Passage -

"""

This led to a discussion I’ve now had countless times with students and others, and it begins with an exercise in the form of a question: Can we—right now—generate a thousand alternatives to caging people? It turns out we can, and so let’s.

A Thousand Steps toward De-carceration and a Range of Alternatives to Caging Human Beings (a start):

1. Decriminalize illegal drugs and expand drug treatment centers to meet the real needs of people caught in the grip of addiction.
2. Use a public health frame to rethink issues of violence.
3. Get guns off the streets.
4. Generously create and support community mental
health programs.
5. Build “Community Restorative Justice” projects—spaces where perpetrators and victims can meet with peers and neighbors, community organizers and social workers, to discuss how to repair the harm inflicted by misbehavior.
6. Redirect all misdemeanor offenses away from criminal court with its attendant culture of cruelty, humiliation, and punishment toward counseling, rehab, or anger management for some, and technological support (a simple breathalyzer device, for example, attached to a vehicle before it can be driven) for others.
7. Outlaw all profiteering from prison: ban private prisons, cash bail and bail bond businesses, paid alternatives to jail, telephone company gouging, and the privatizing and outsourcing of prison services like clothing and meals.

"""

Entries provided -
"""

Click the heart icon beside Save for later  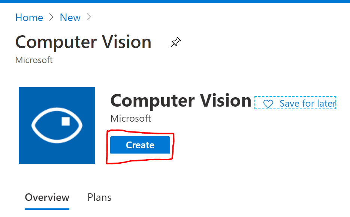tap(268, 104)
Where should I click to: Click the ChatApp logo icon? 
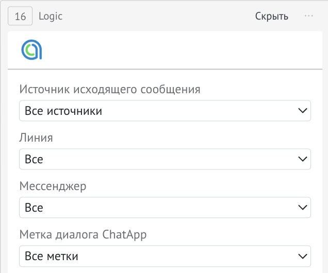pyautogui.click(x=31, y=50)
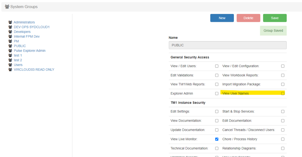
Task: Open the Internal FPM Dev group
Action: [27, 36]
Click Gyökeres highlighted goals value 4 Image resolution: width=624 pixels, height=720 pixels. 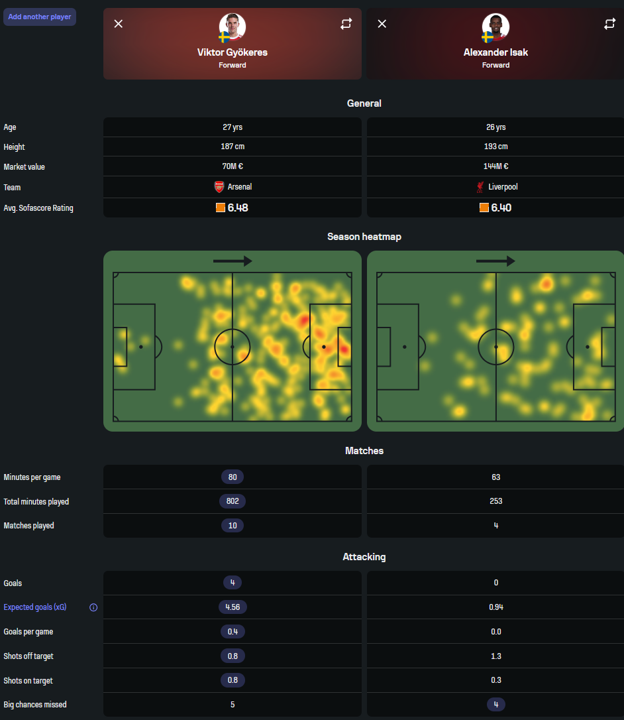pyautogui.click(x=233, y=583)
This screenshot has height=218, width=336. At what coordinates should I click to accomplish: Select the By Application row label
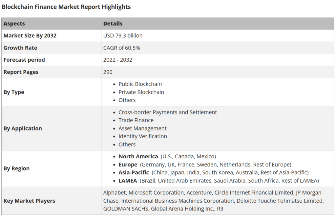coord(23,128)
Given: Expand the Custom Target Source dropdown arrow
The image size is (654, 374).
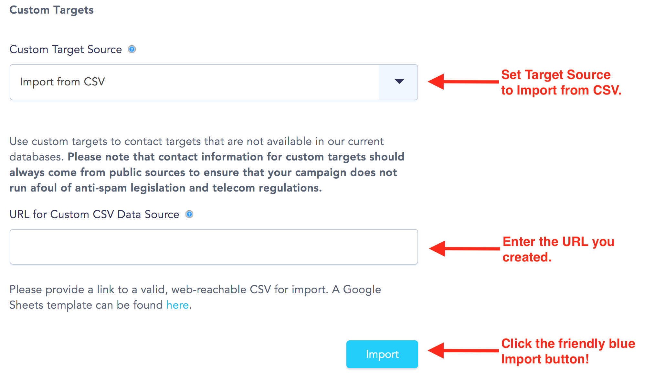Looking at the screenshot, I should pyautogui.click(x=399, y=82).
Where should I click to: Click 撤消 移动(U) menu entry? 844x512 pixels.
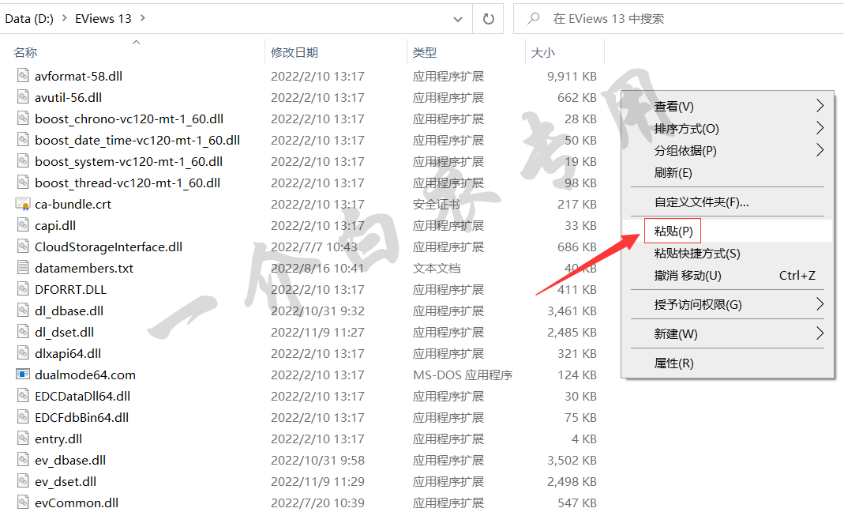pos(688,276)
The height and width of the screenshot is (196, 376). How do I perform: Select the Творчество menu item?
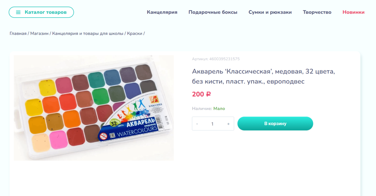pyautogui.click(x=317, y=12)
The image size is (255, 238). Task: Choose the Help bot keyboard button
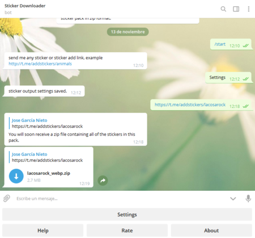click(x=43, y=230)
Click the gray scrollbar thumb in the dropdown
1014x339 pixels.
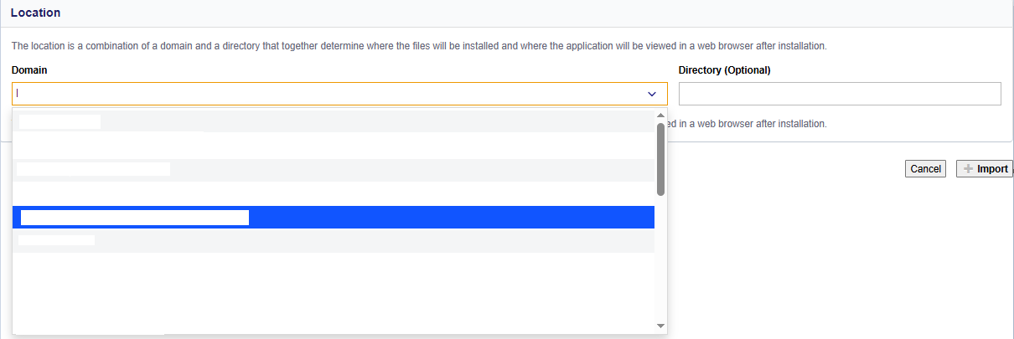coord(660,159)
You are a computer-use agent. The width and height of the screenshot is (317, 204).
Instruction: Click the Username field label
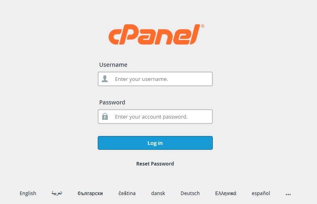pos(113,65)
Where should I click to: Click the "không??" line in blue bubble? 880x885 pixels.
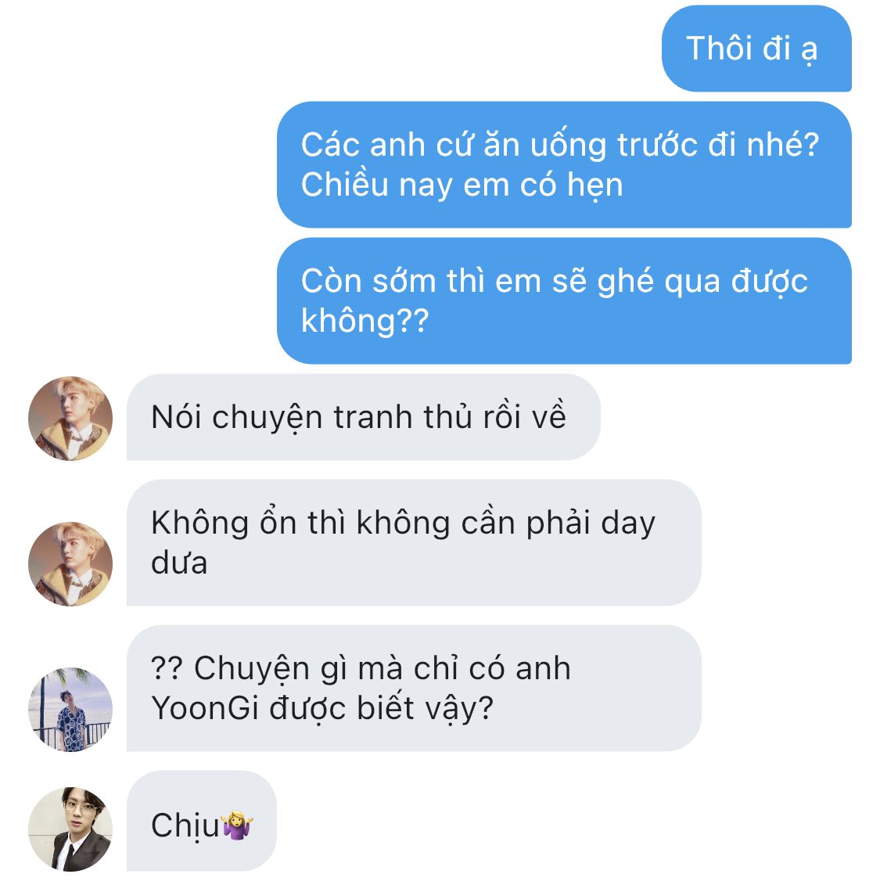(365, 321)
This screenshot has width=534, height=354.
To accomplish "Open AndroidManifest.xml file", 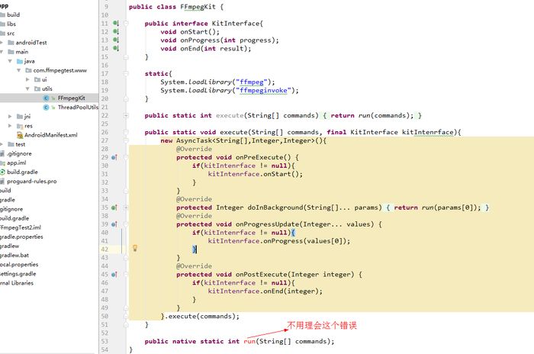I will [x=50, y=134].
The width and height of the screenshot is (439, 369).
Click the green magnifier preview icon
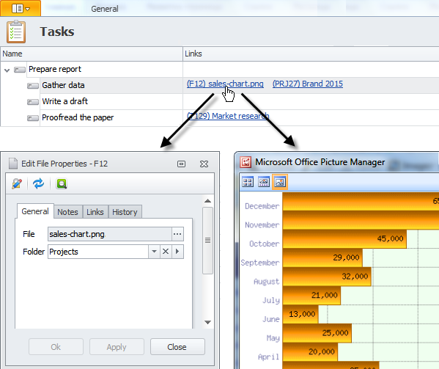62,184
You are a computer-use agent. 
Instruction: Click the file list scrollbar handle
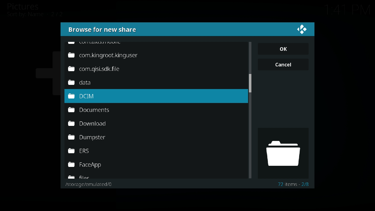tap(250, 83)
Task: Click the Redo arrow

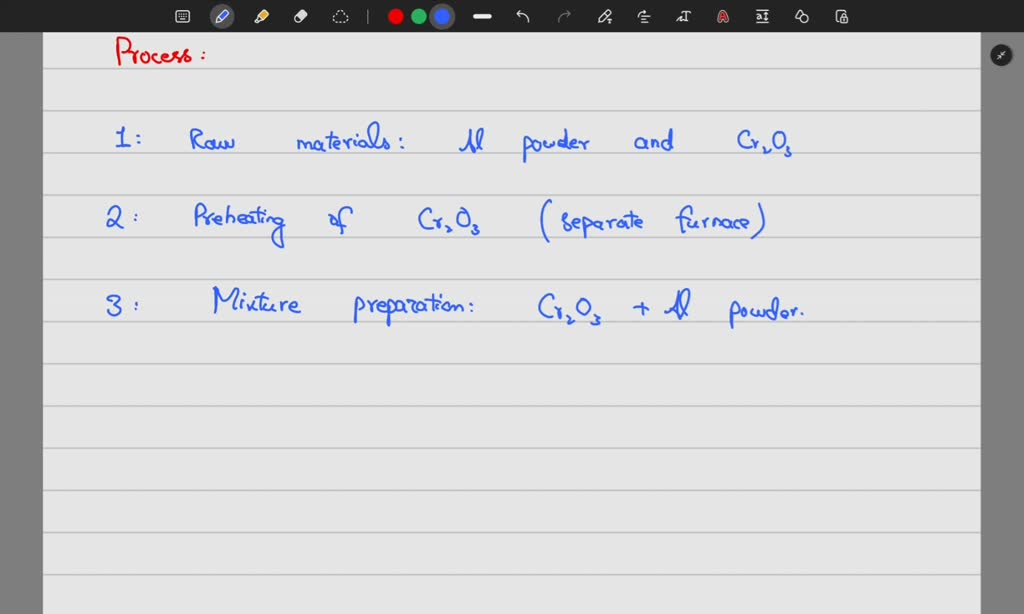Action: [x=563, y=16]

"""
"""

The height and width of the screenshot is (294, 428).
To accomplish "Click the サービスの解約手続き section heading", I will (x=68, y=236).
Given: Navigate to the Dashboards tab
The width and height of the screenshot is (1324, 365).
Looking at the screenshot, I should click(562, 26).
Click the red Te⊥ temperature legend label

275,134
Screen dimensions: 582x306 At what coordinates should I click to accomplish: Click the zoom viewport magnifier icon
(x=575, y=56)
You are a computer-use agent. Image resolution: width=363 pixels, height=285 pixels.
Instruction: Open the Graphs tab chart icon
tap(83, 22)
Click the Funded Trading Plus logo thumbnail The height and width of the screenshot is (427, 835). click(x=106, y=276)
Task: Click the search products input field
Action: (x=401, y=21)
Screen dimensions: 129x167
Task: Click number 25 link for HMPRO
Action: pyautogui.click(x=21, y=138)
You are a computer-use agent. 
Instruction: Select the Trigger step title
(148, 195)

"""
"""

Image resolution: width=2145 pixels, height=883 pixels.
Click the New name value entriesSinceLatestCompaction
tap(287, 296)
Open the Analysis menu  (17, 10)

"""

Work to do - Echo the passage on alternatives to caging people word for word, between "3. Get guns" and "driven) for others.", inclusive. Only the passage on alternatives to caging people is needed here.

Solution to this problem -
3. Get guns off the streets.
4. Generously create and support community mental
health programs.
5. Build “Community Restorative Justice” projects—spaces where perpetrators and victims can meet with peers and neighbors, community organizers and social workers, to discuss how to repair the harm inflicted by misbehavior.
6. Redirect all misdemeanor offenses away from criminal court with its attendant culture of cruelty, humiliation, and punishment toward counseling, rehab, or anger management for some, and technological support (a simple breathalyzer device, for example, attached to a vehicle before it can be driven) for others.